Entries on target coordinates
<<<<

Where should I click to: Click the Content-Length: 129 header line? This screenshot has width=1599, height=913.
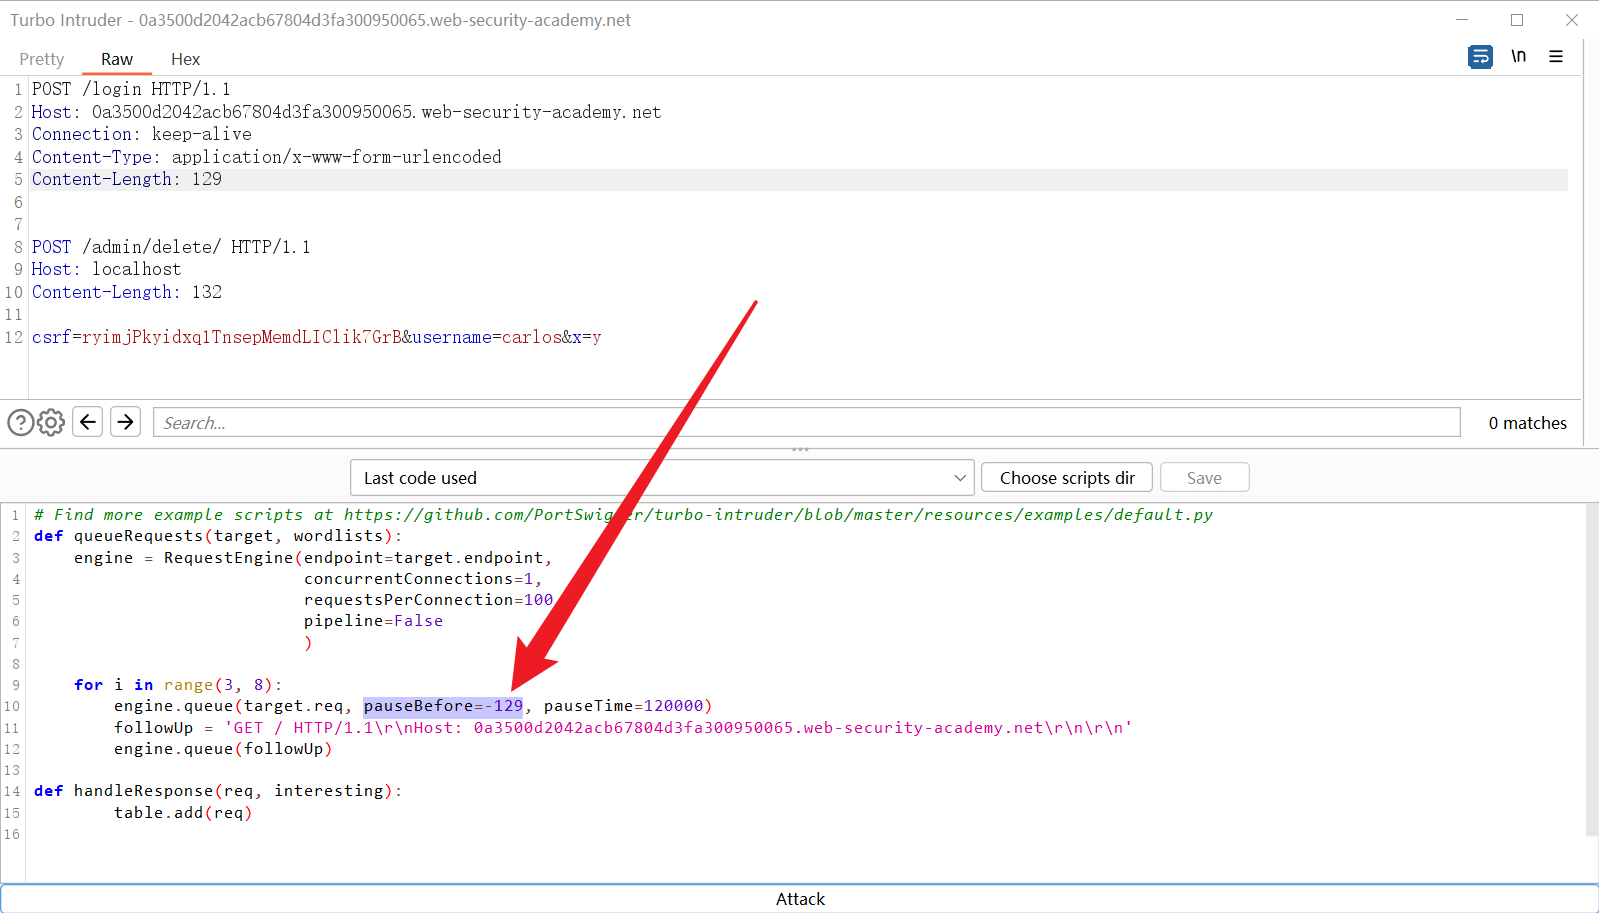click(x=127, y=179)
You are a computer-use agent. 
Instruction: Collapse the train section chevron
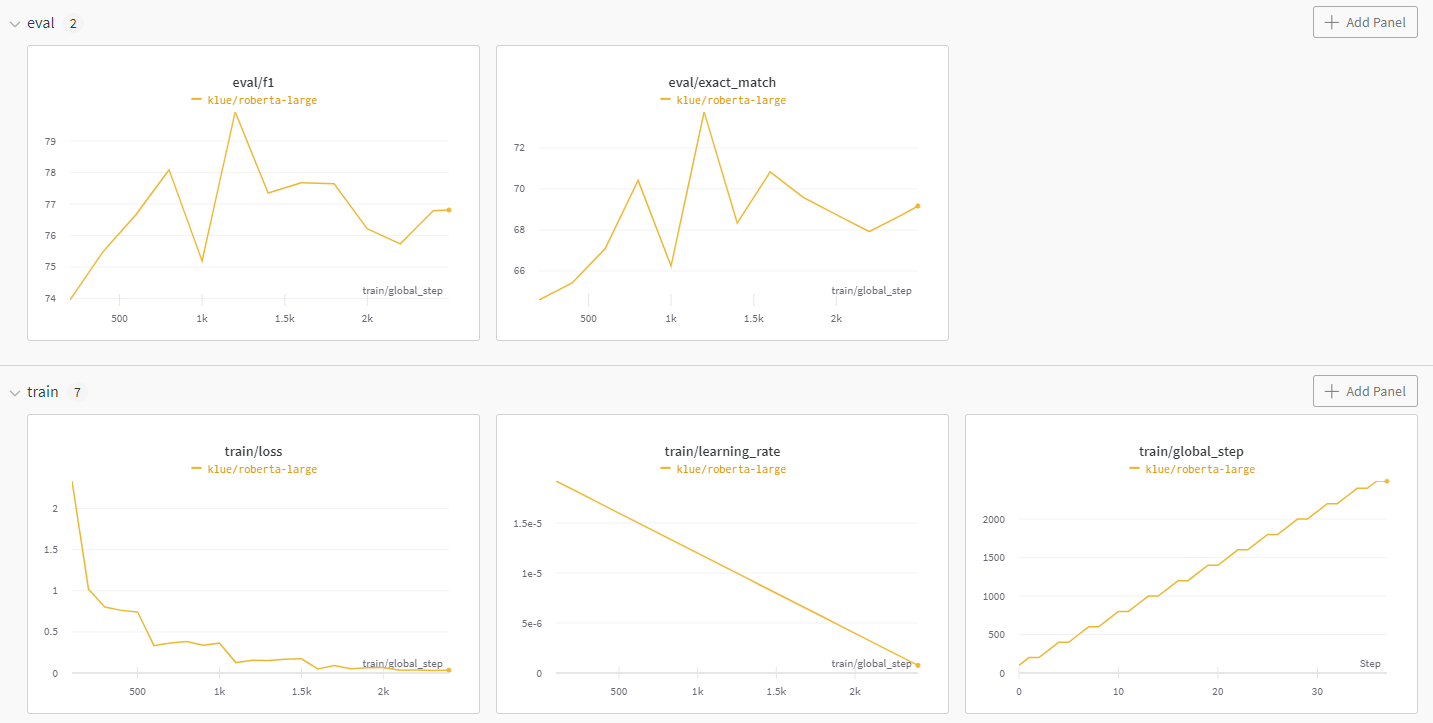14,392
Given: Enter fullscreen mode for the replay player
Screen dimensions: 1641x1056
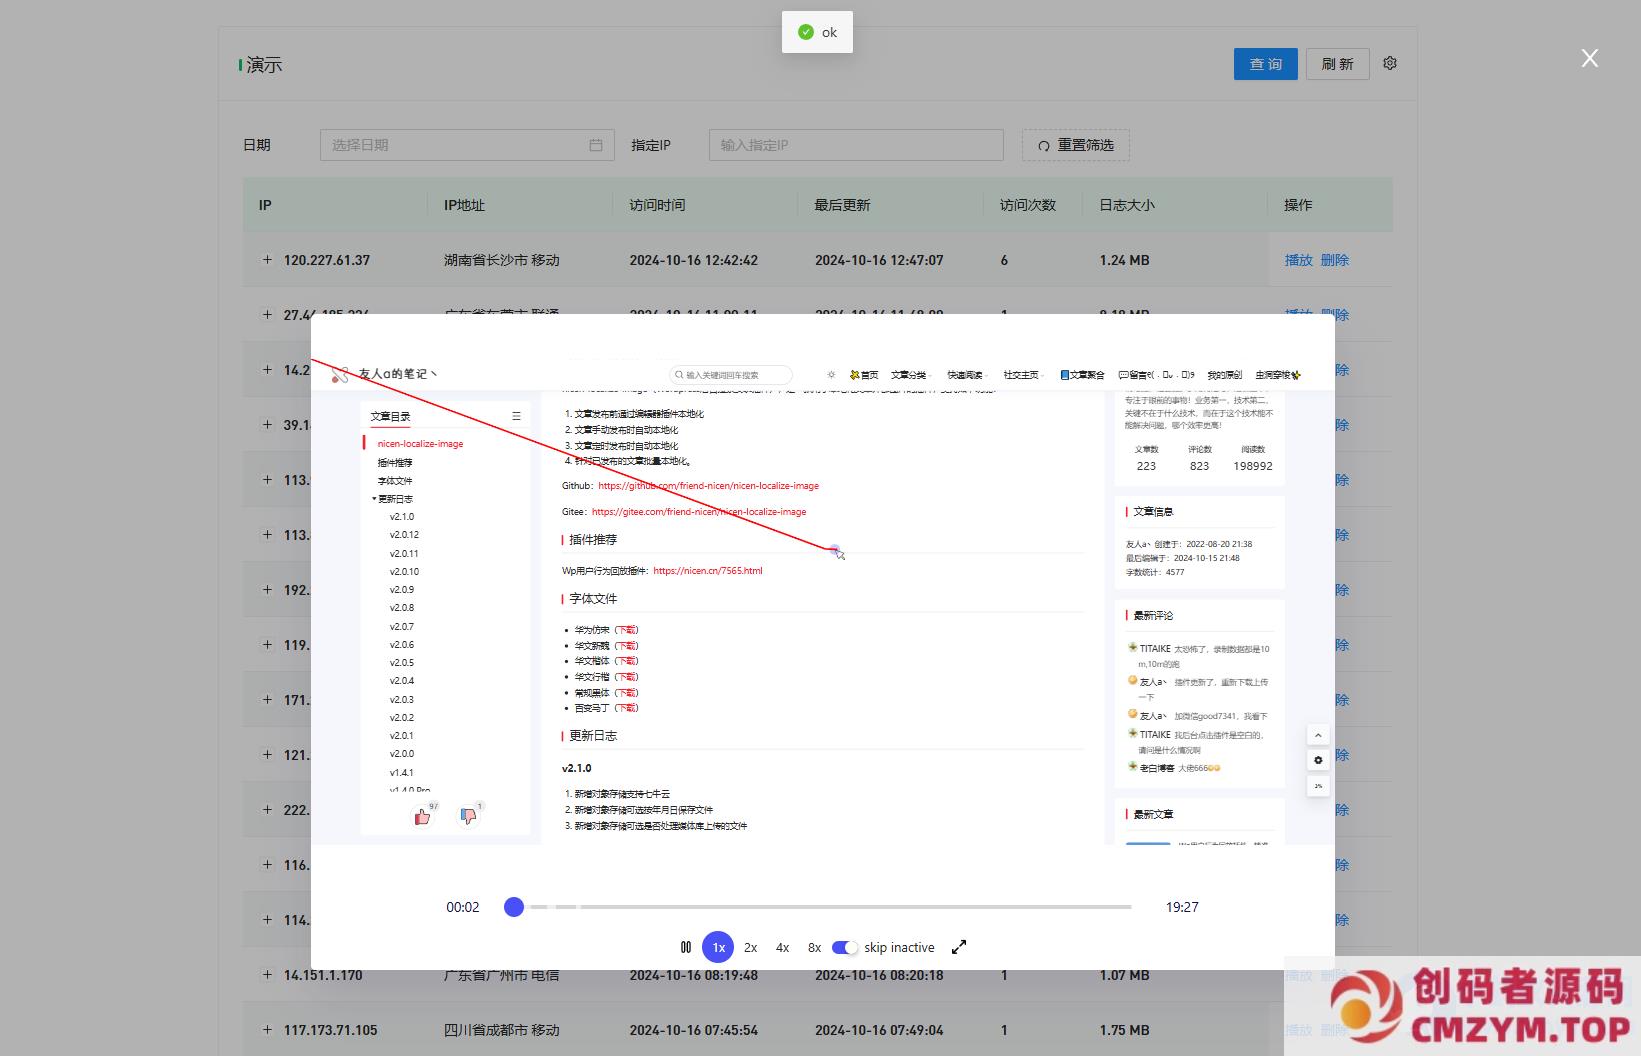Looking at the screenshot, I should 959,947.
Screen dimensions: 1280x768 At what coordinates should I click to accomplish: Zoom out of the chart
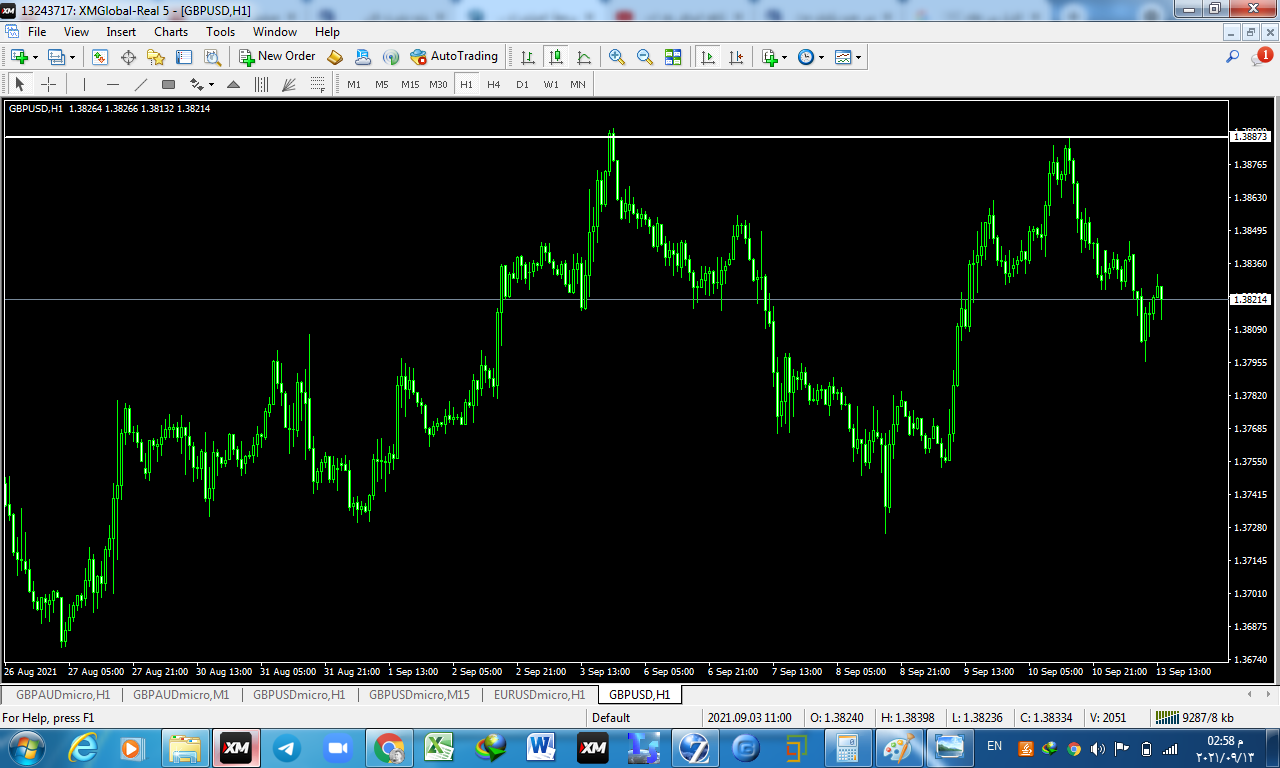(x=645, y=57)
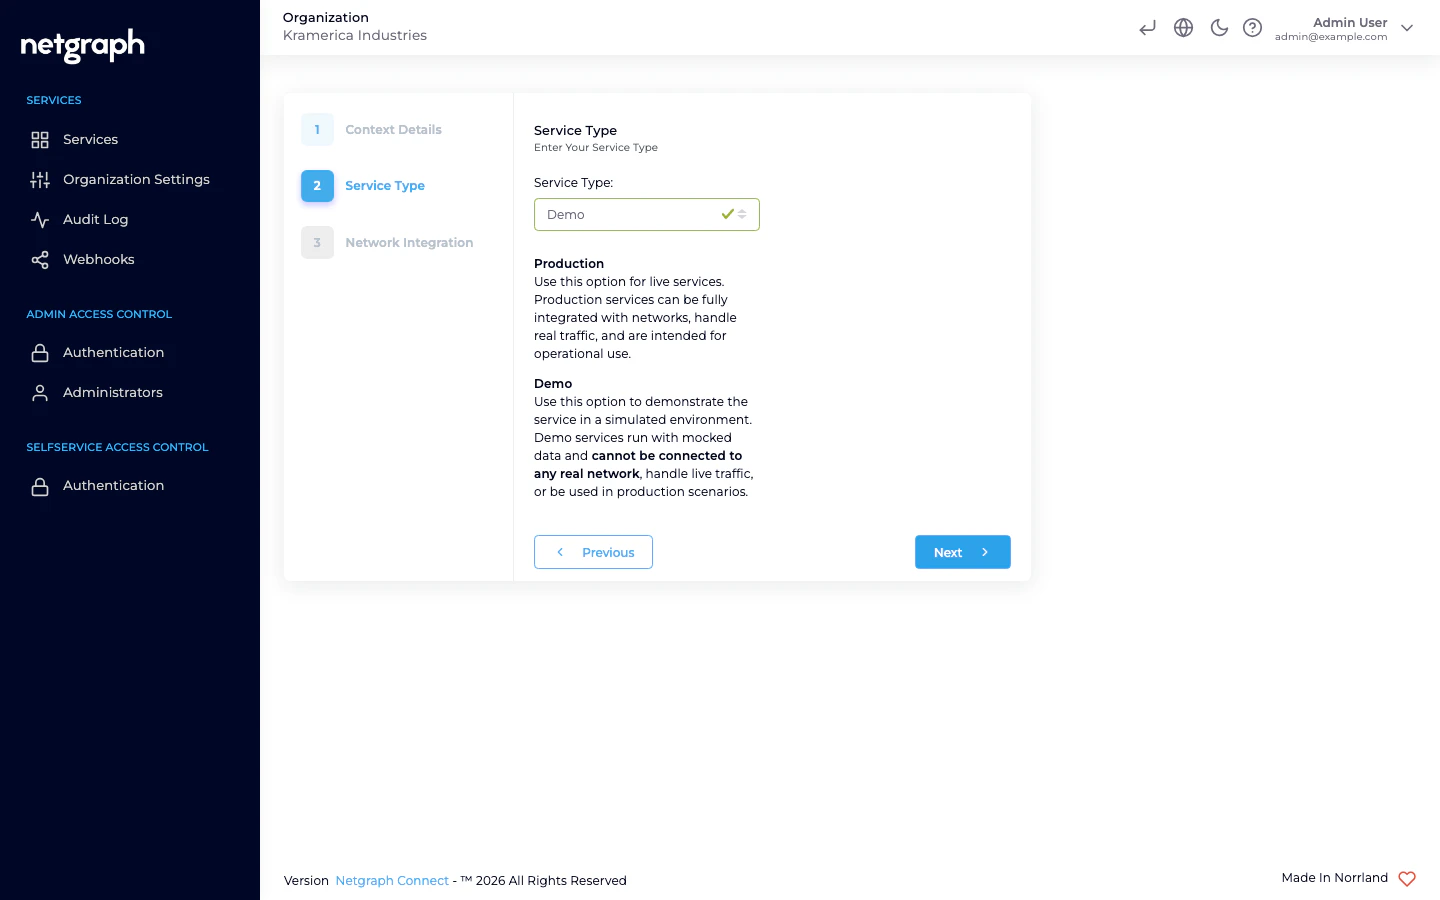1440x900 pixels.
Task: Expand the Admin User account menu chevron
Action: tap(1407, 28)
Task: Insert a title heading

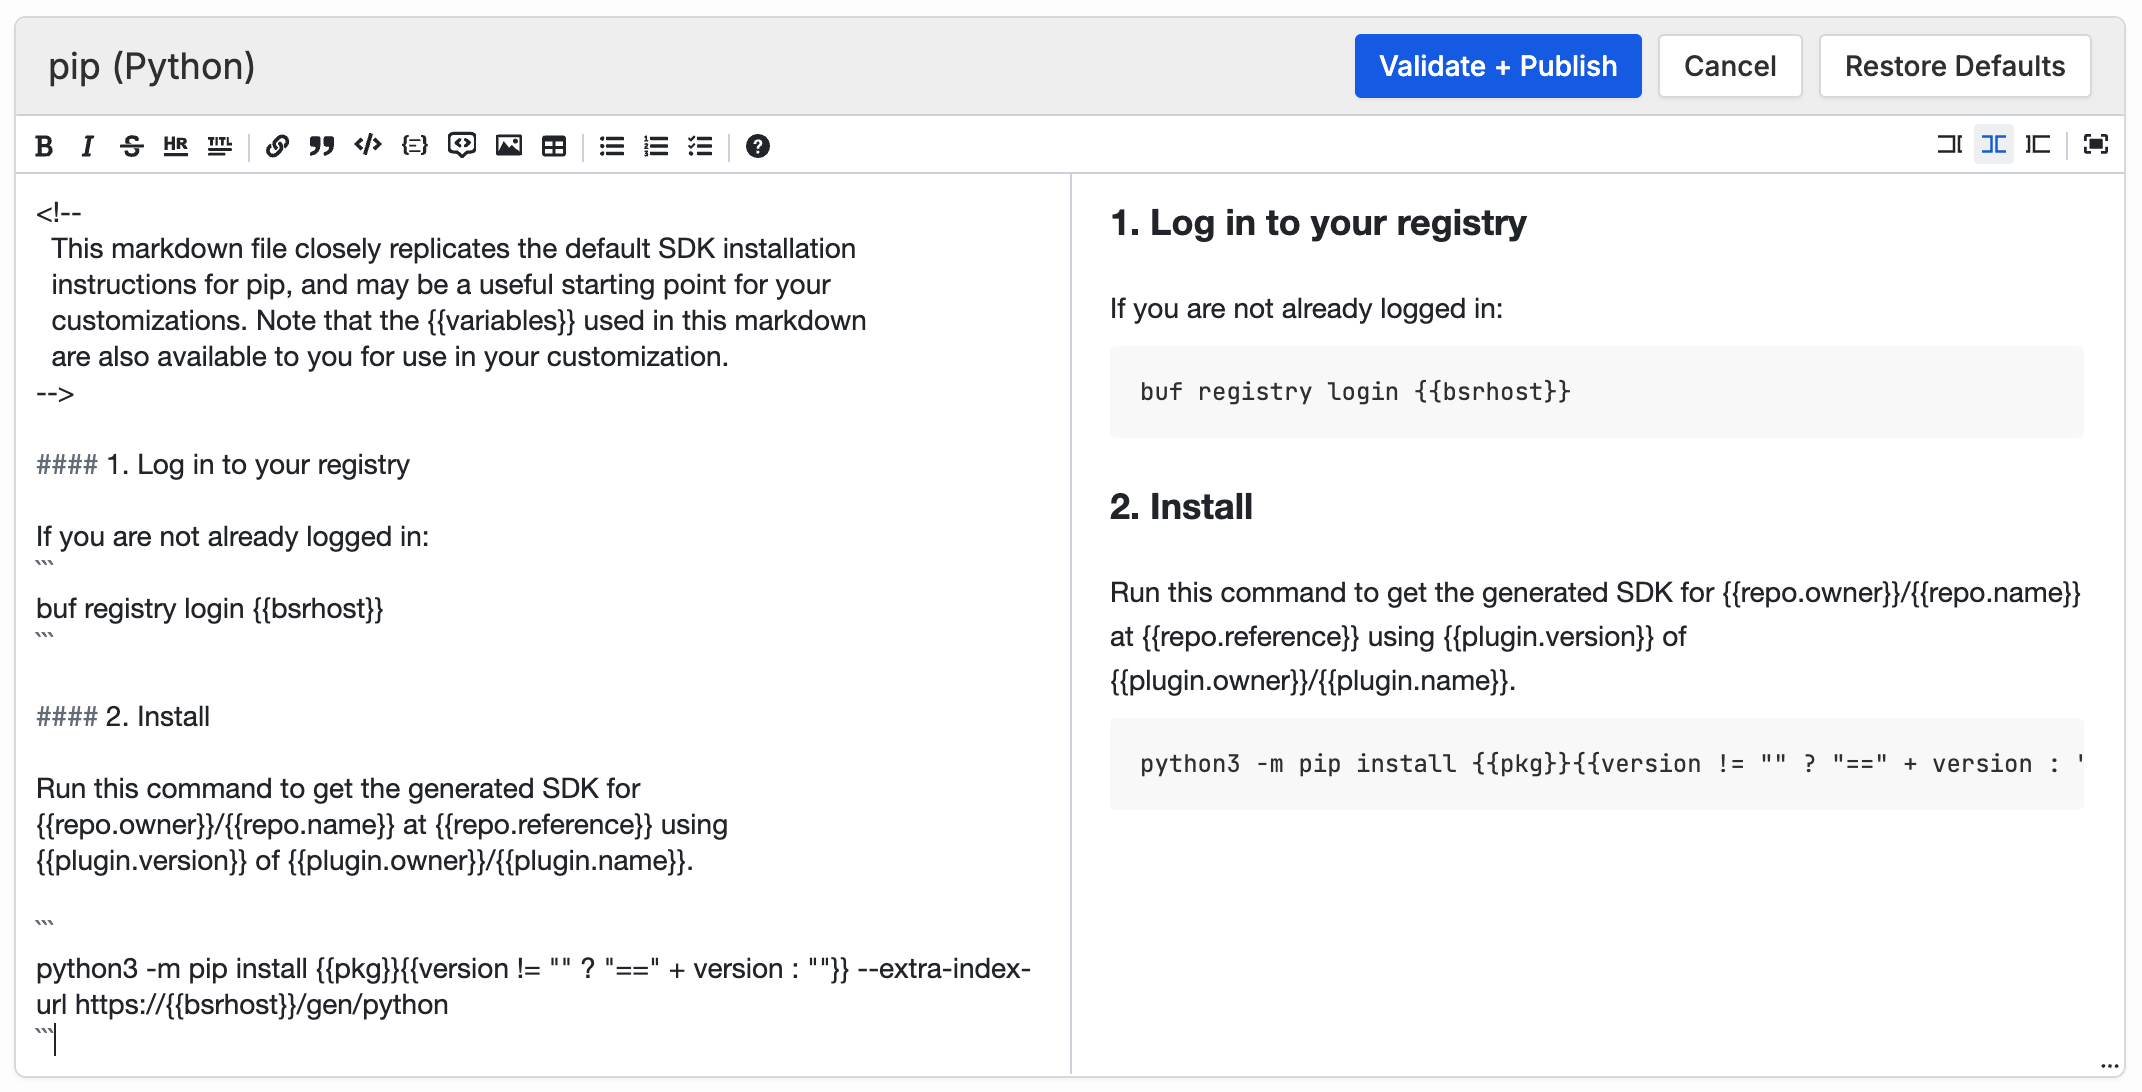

>>>>

▸ **Written instruction**:
Convert the lines from the one containing "You are a computer-use agent." through the end of the lines into a Markdown table with the columns Row and Line, skipping blank lines. Leave the pictures out.

▸ **Task result**:
| Row | Line |
|---|---|
| 1 | You are a computer-use agent.  |
| 2 | Instruction: Collapse the train section chevron |
| 3 | 14,392 |
| 4 | Given: Enter fullscreen mode for the replay player |
| 5 | Screen dimensions: 1641x1056 |
| 6 | Looking at the screenshot, I should 959,947. |
| 7 | Screen dimensions: 1280x768 At what coordinates should I click to accomplish: Zoom out of the chart |
| 8 | (x=645, y=57) |
| 9 | 1440x900 pixels. |
| 10 | Task: Expand the Admin User account menu chevron |
| 11 | Action: tap(1407, 28) |
| 12 | Task: Insert a title heading |